Data records
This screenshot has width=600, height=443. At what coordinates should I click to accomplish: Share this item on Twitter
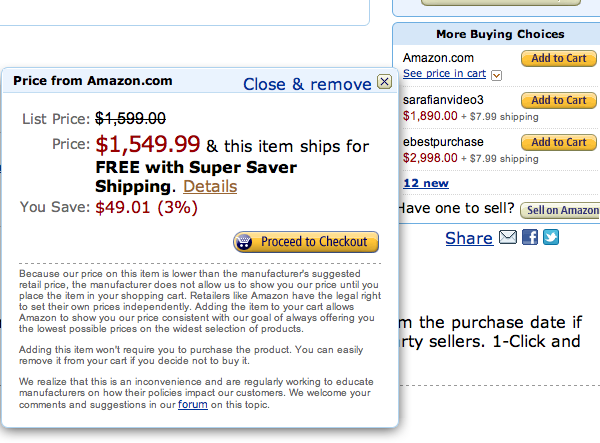(550, 237)
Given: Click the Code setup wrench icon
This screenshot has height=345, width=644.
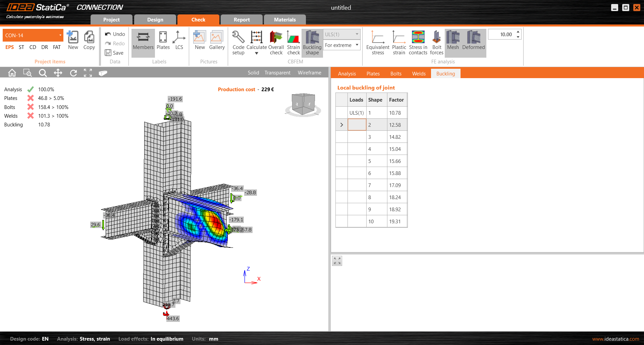Looking at the screenshot, I should pos(238,38).
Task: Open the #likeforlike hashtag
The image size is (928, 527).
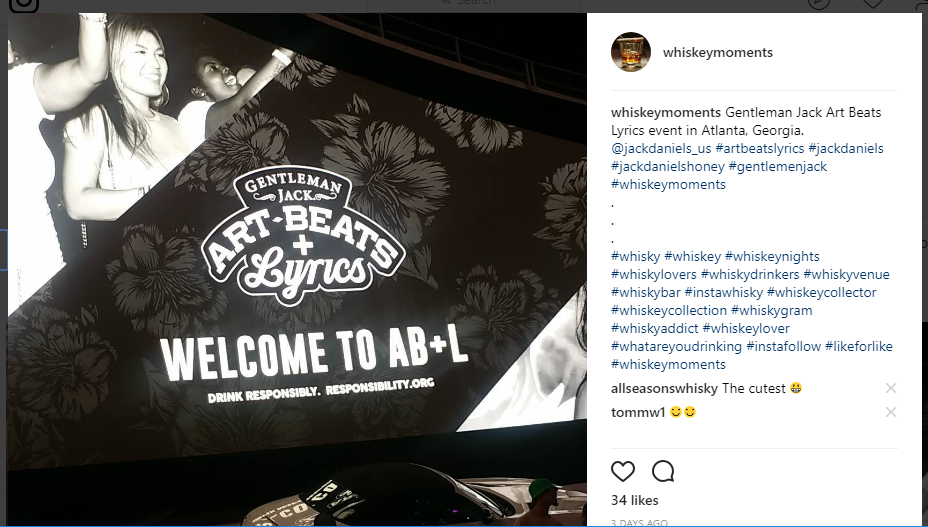Action: pyautogui.click(x=859, y=346)
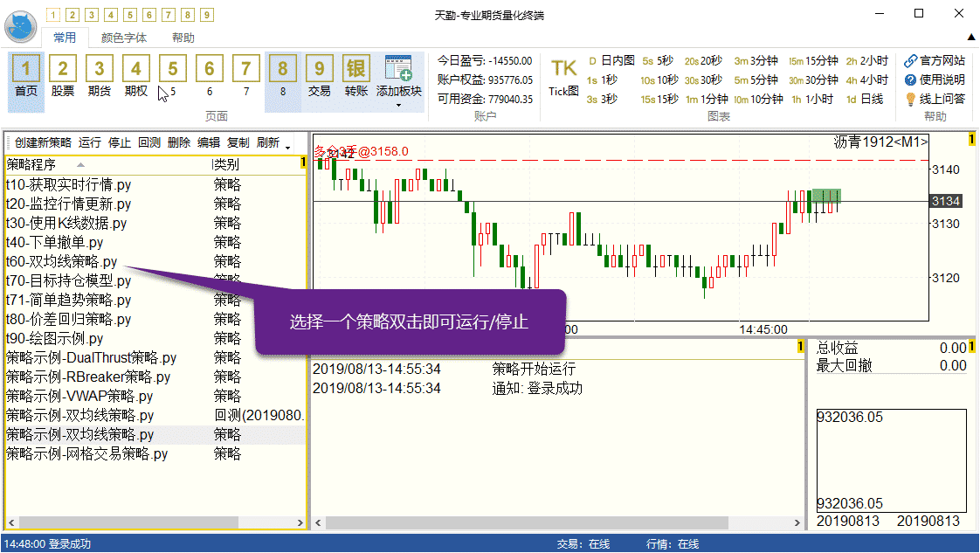The image size is (980, 553).
Task: Collapse the ribbon with the top-right arrow
Action: pos(971,37)
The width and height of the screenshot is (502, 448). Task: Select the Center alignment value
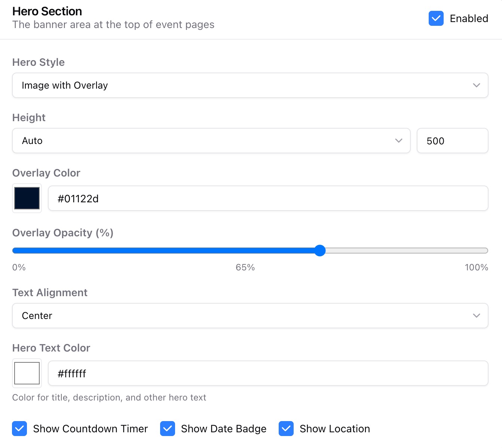point(37,316)
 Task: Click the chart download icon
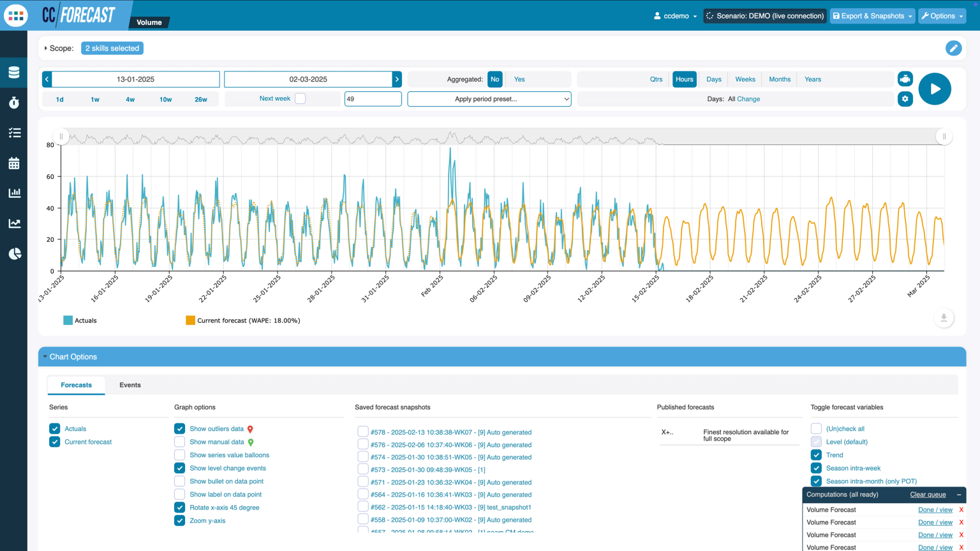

**ASSIGNMENT:**
Pictures must be left out. Repeat exactly the lines from the one containing "Task: Open the #likeforlike hashtag" through the final line of the data.

**THE ANSWER:**
Task: Open the #likeforlike hashtag
The image size is (928, 527).
Action: pyautogui.click(x=859, y=346)
The image size is (980, 553).
Task: Collapse the ribbon with the top-right arrow
Action: pos(971,37)
The width and height of the screenshot is (502, 448). Task: Select the Center alignment value
point(37,316)
 Task: Click the chart download icon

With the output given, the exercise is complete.